Frequently Asked Questions
Is LinkedIn authentication safe to use?
Yes, LinkedIn authentication is generally very safe to use. As long as you are following best practices like validating sessions on the server and storing secrets properly, the OAuth flow with LinkedIn is secure. Their APIs also use modern security practices like HTTPS and token-based access.
What user profile data does LinkedIn provide?
LinkedIn makes a robust set of profile fields available including name, photo, email, location, job title, and more. You can request additional fields through the LinkedIn API like shared connections, company pages, interests, and skills.
Does LinkedIn authentication work on mobile apps?
Yes, you can enable LinkedIn authentication for mobile apps by using the LinkedIn SDKs for iOS and Android instead of implementing the OAuth flow directly. The SDKs provide a native sign-in experience while still leveraging LinkedIn for authentication.
Do users need a LinkedIn premium account to sign in?
No, a free basic LinkedIn account is sufficient – users do not need a premium subscription. As long as they can authenticate with LinkedIn and agree to share basic profile data, they can sign in to your app.
Can I refresh LinkedIn access tokens to get updated data?

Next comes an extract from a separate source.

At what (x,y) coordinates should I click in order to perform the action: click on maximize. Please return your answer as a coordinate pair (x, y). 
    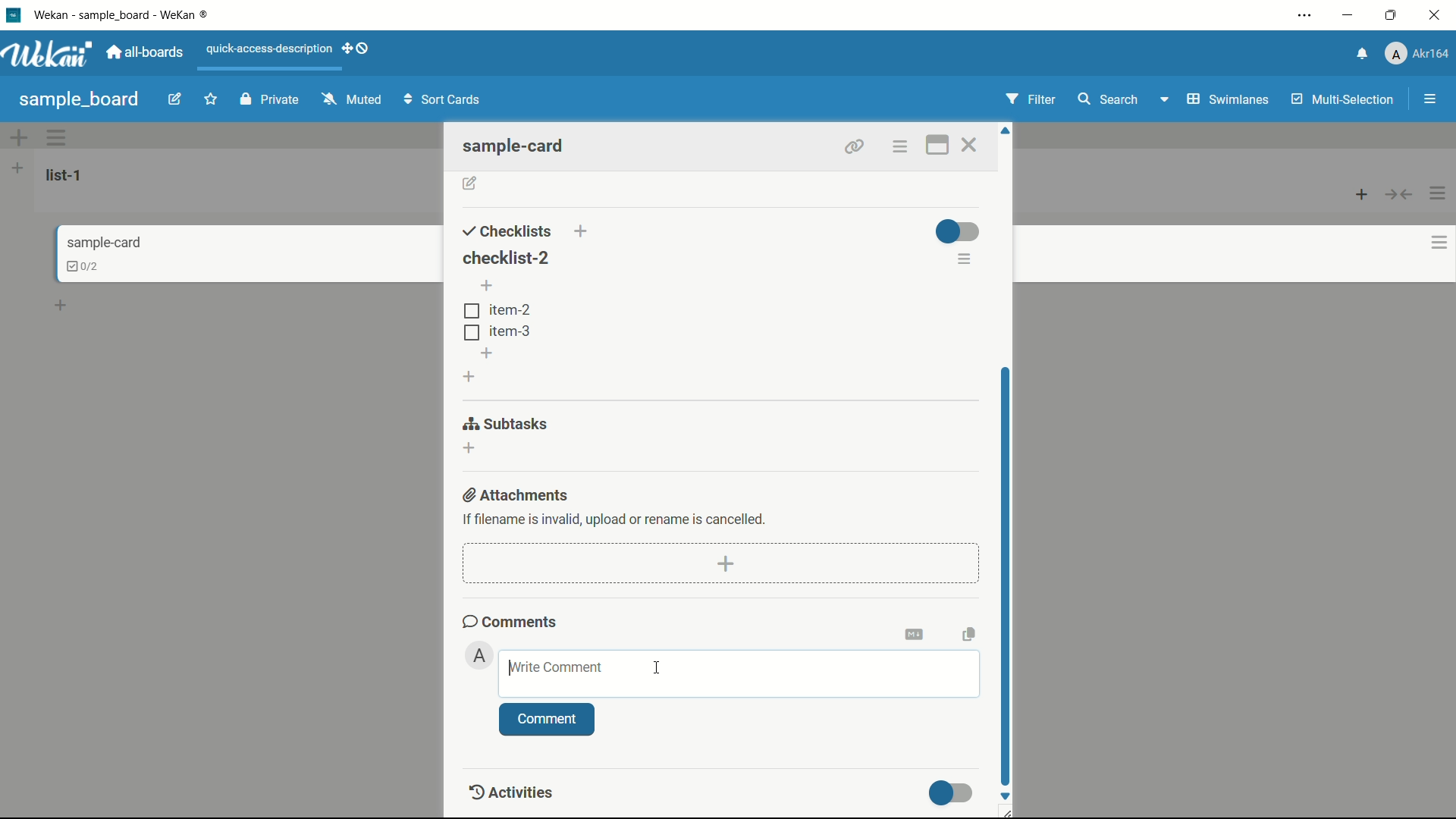
    Looking at the image, I should click on (1392, 15).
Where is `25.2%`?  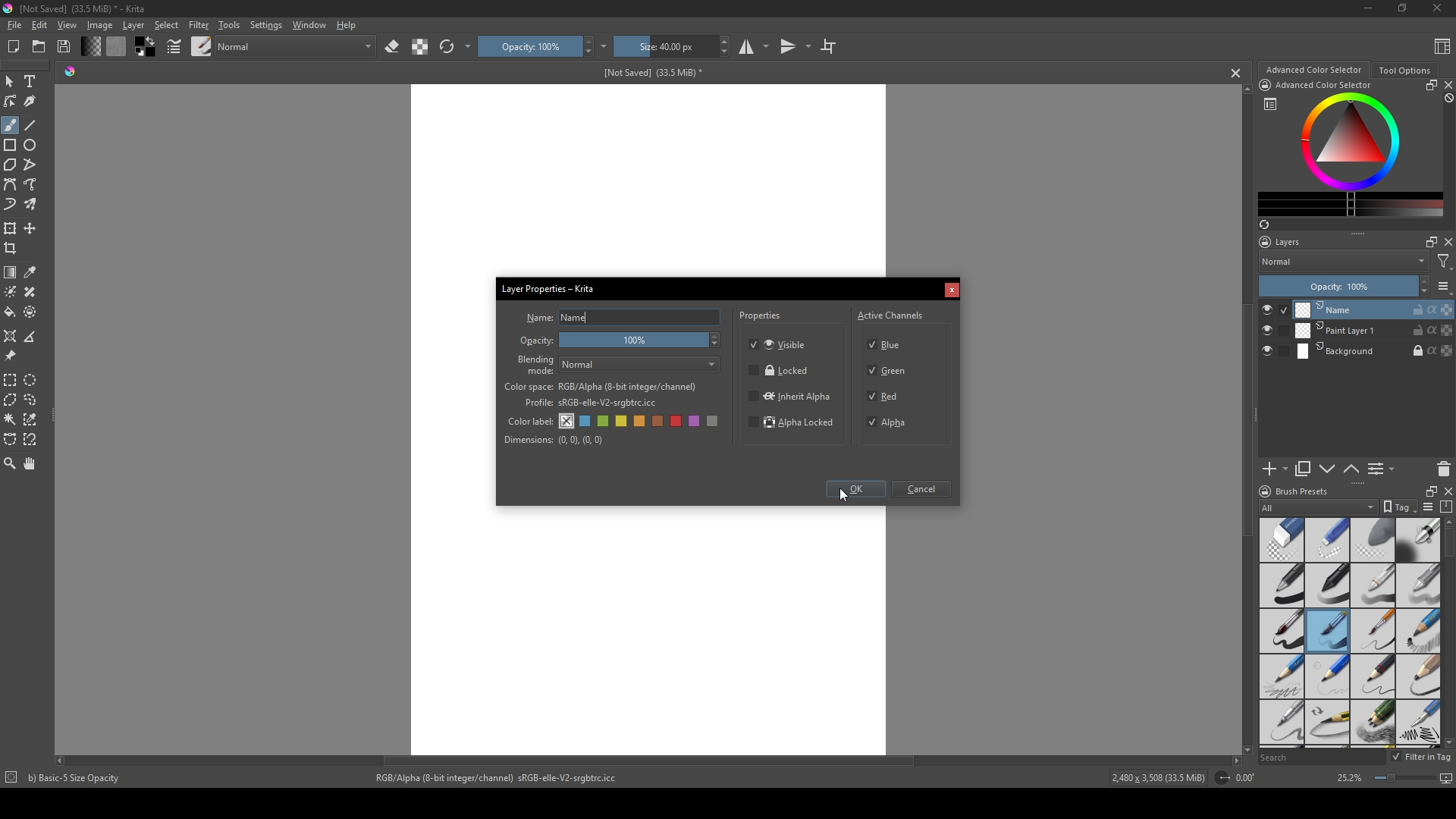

Yes, the access tokens provided by LinkedIn do expire after a period of time. NextAuth.js handles automatically refreshing these tokens in the background so your user sessions remain valid.
Conclusion
Implementing LinkedIn authentication with NextAuth.js is a straightforward way to allow users to sign in with their LinkedIn account. It offloads much of the complexity around sessions, tokens, and OAuth flows. With just a few lines of code, you can get up and running quickly.
And once implemented, there are many additional ways to leverage the LinkedIn platform – sharing content, retrieving company pages, analyzing professional graphs, etc. So it can serve as a foundation for deeper LinkedIn integrations beyond just authentication.